Heilige Messe in deutscher Sprache in Guadalajara

IMG_2559Es war am 25. Juni 1986 als ich als 13-jähriger Junge zum erstenmal in Guadalajara war – zumindest in Gedanken vor dem Fernsehen. Es war das Halbfinalspiel der Deutschen Fußballnationalmannschaft bei der WM in Mexiko gegen Frankreich. Ich kann noch heute ganz detailliert die Empfindungen wiedergeben, die ich bei der Nennung des Städtenamens hatte. Der Klang des Namens Guadalajara war für mich Heranwachsenden damals der Inbegriff von unerreichbarer Ferne. Guadalajara, das war das Klang gewordene Gefühl vor der schieren Größe des Planeten Erde. Wie weit müssen Orte entfernt sein, die sich Guadalajara nennen! (Von dem gleichnamigen Ort in Spanien ahnte ich einst noch nichts.) Damals bereitete es mir Freude, weit entlegene Orte im Atlas zu suchen und mich beim Klang der fremden Namen lange in dem verzückenden Gedanken zu verlieren, ich würde eines Tages diesen Namen aussprechen, um ein Ticket zu diesen fernen Reisezielen zu lösen. Der Umstand, dass ich in einem Staat aufwuchs, der seinen Bürgern jegliche Reisefreiheit verwehrte, steigerte nur diese schwermütige Freude am Fernweh. Ich wußte zu gut, dass ich nach menschlichen Ermessen in meinem Leben niemals in Guadalajara sein würde. Guadalajara – der Name dieser Stadt ist nie mehr aus meinem Bewusstsein gewichen. Ich dachte damals auch, was für wohlklingende Namen Menschen ihren Ansiedlungen zu geben in der Lage sind und verzieh dem Kommentator sehr verständnisvoll, dass er jedesmal sehr bedacht und unsicher den Namen nannte, wenn es sich nicht vermeiden ließ. Dieser Begriff wurde für mich nämlich mehr als eine bloße Ortsbezeichnung. Völlig ahnungslos über die Herkunft aus dem Arabischen, war die innewohnende Musik dieses Namens für mich als Dreizehnjährigen eine geheimnisvolle Einladung in die Transzendenz. Ich ahnte, dass die bloße Existenz solcher zauberhaften Ortsnamen einen tiefen Grund haben mußte. Es war unmöglich, dass Namen von solcher Schönheit nicht auf eine unsichtbare, tieferliegenden Wirklichkeit verwiesen.

Es ist unglaublich: In wenigen Tagen werde ich zum ersten Mal einen Fuß in meinen Sehnsuchtsort von damals setzen.

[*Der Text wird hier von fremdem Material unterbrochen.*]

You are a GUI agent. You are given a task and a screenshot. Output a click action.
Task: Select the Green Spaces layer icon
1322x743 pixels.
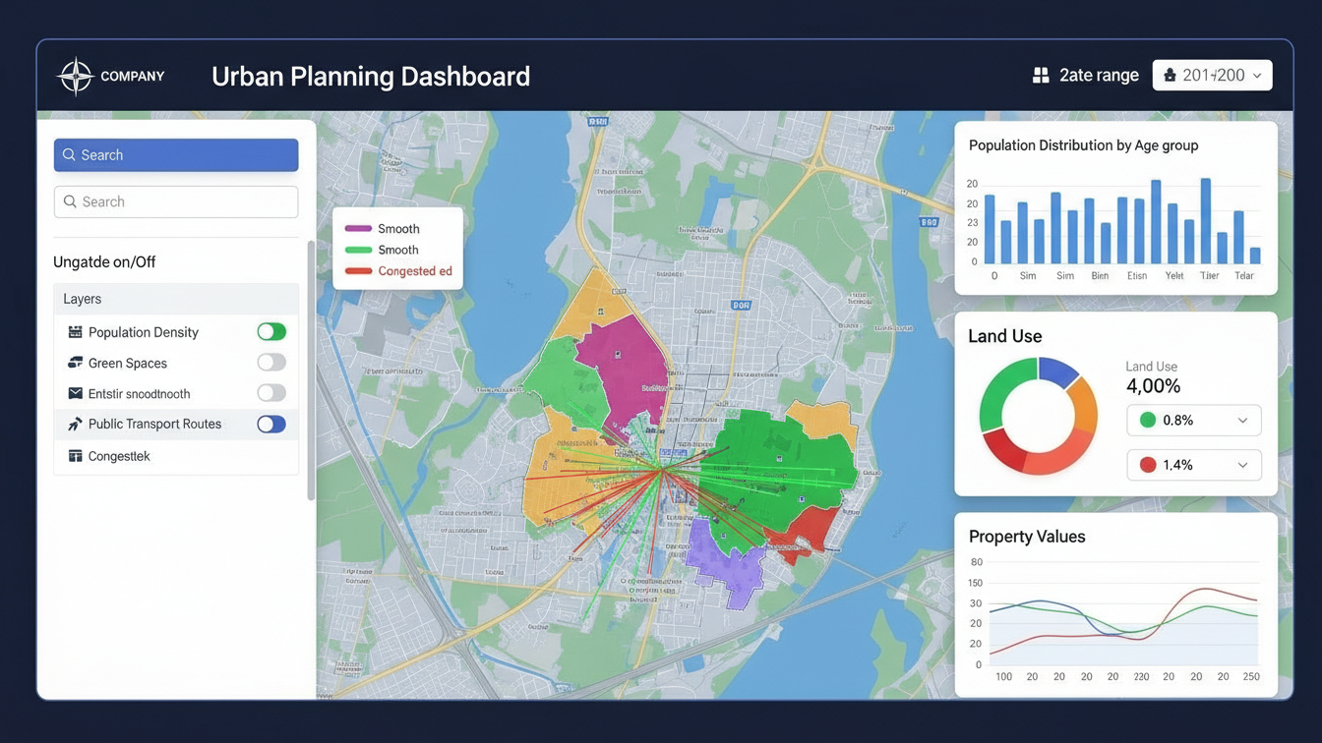75,363
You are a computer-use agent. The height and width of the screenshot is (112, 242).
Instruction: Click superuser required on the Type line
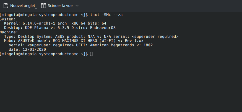[155, 36]
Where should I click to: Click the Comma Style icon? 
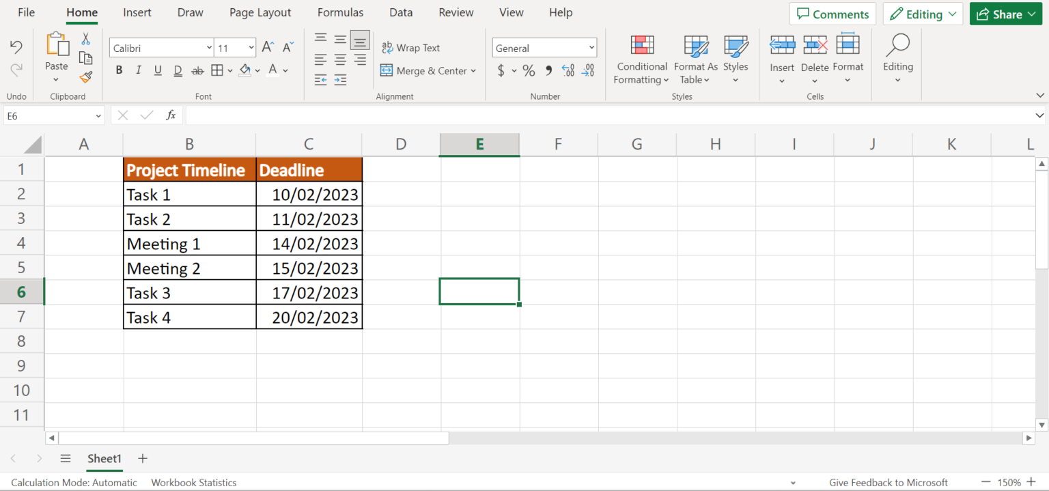click(x=548, y=70)
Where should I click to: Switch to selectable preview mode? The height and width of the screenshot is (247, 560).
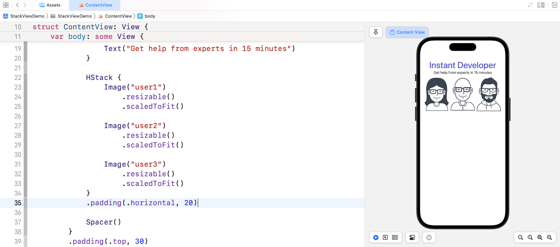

Ich bin mir bewußt, dass die 1,5-Millionenstadt im Bundesstaat Jalisco trotz ihrer Eleganz und reichen Geschichte nichts mit den Träumen von damals gemein haben wird.  Oder doch?

Deutschland gewann das Halbfinale gegen den amtierenden Europameister Frankreich übrigens mit 2:0 durch Tore von Brehme und Völler, um dann im Finale gegen Argentinien zu verlieren. Es war das Turnier von Maradona und der Hand Gottes.